Jul. 2nd, 2012

thene: Happy Ponyo looking up from the seabed (ponyo)

^I pretty much never do video links but this one is worth it, at least if you've ever wondered what rhymes with 'Regretsy'.

Epic plug time; part of Tricia Sullivan's back catalogue is finally appearing on Kindle. She's been blogging about them, and has put the two-page opening of Maul on her LJ. Please take a look at it; it is the most trollmode opening I know of and I love getting people to read it irl. The book is partly a story about teen girls with guns having a nice day out in a high-end New Jersey shopping mall (the titular maul) and partly about a future earth mostly devoid of men. It's provocative and thoughtfully problematic, and gratuitously ends in what a lesser book might have regarded as a middle. One of the recurring things I love about Sullivan is the fucking with the idea of what an ending is.

She followed that up with a post about Double Vision which also includes an extract. It's a more evenly written but less gratuitously fun book than Maul, and is partly about a mid-80s SF fan who has a strange relationship with TV, and partly about a war on an alien planet. It has a followup called Sound Mind that she hasn't blogged about yet, but I'll link it when she does, because it is my favourite, and is the only sci-fi book I've read in which the science in question is music.

I know I've said this before in this blog, but the reason I love Sullivan is that she uses sci-fi machinery like aliens and apocalypses and virtual worlds in order to discuss the things that really matter; marketing, television, junk food, pop music, shopping. Her protagonists are almost all WOC. Her writing is vividly human and relevant and also full of damn good prose and verbal & structural experiments. So yeah, read the extracts, buy them if you're interested; she is completely worth your time.

Also from Tricia Sullivan's blog, short extracts from Thunder and Lightning by Natalie Goldberg, which is a Zen Buddhist book about writing. Scholastic Snake Oil is today's other link about writing; The MFA: Why Can't It Be Training For Real Jobs And In Writing Real Poems?

In wank news; Pretending You’re Oppressed: The New Internet Fad:

And we’ve already crossed the event horizon. Anything not mainstream is “oppressed” in this wonderland. Wielding identity as a weapon, one can entirely remove themselves from personal responsibility for their part in harming others, and ultimately, any negativity at all.

Ever hear of otherkin, or otakukin? They refer to people who “identify” as animals or anime characters. I’m pretty open, do whatever you want as long as you’re not bugging me. According to some, though, lack of widespread acceptance of otherkin is contributing to mass otherkin oppression. Oh? Otherkin are being rounded up from their homes and killed? No? Are they being fired from jobs for being otherkin? Not that either, huh? Are they at least being disproportionately arrested and thrown in jail with sentences 60% longer than non-otherkin? Well then what IS going on? They’re… being ostracized on the internet. Oh.


From Dw3t-Hthr's Pagan Blog Project series, H is for Handholding and Headpatting:

I was not put on this planet to make your life easier.

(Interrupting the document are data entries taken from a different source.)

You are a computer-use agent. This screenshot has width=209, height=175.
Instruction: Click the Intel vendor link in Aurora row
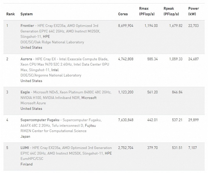(x=55, y=70)
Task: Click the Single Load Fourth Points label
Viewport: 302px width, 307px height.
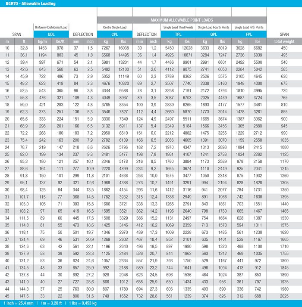Action: tap(214, 28)
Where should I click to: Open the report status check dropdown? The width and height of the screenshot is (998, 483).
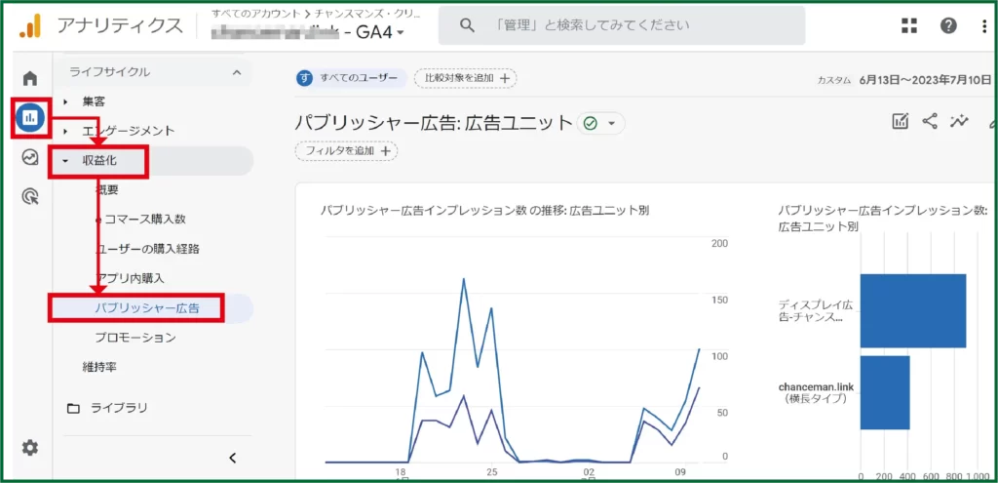click(601, 123)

If you are seeking out religious services in particular, it would be contrary to my duties and obligations to make your life easier. In the short term, at least. If you want my services as a priest, then expect to have your ass kicked, because that is the service that I offer in that role. I do not do confession and absolution. I do not offer warm blanket snuggles and affirmations as to your special place in the universe.


Stuff you already knew: 26,000 Americans die prematurely due to lack of health insurance every year. The Atlantic has a photoseries called Not Where They Hoped They'd Be; 'portraits of graduates from around the world who have been unable to find work in their degree fields and have ended up in poorly paid service industry jobs.' And John Cheese has written a cracked.com summary of much of the stuff we already know and called it 5 Ways We Ruined The Occupy Wall Street Generation.

From the New Statesman, Tax avoidance isn't a left or right issue, it's a cancer eating our democracy. This is a really good UK-specific overview of why rich people pay less tax than the rest of us, although it leaves out one crucial detail from the book it's partly based on (Treasure Islands, which I've not yet read, just heard a lot about); about half the world's tax havens are British territory and it would be trivially easy for the UK government to bring that to an end, and the only justification for not doing so is the notion that people would just go use some other tax haven instead.

On Reddit, Where has all the money in the world gone? (in terms understandable to a 5-year-old).

In electionfailia, Four Things Romney Wishes He Hadn't Said About Romneycare. Also in ACA news, Don't Cheer John Roberts from Paul Campos at Salon.

From Buzzfeed, 21 Pictures That Will Restore Your Faith In Humanity.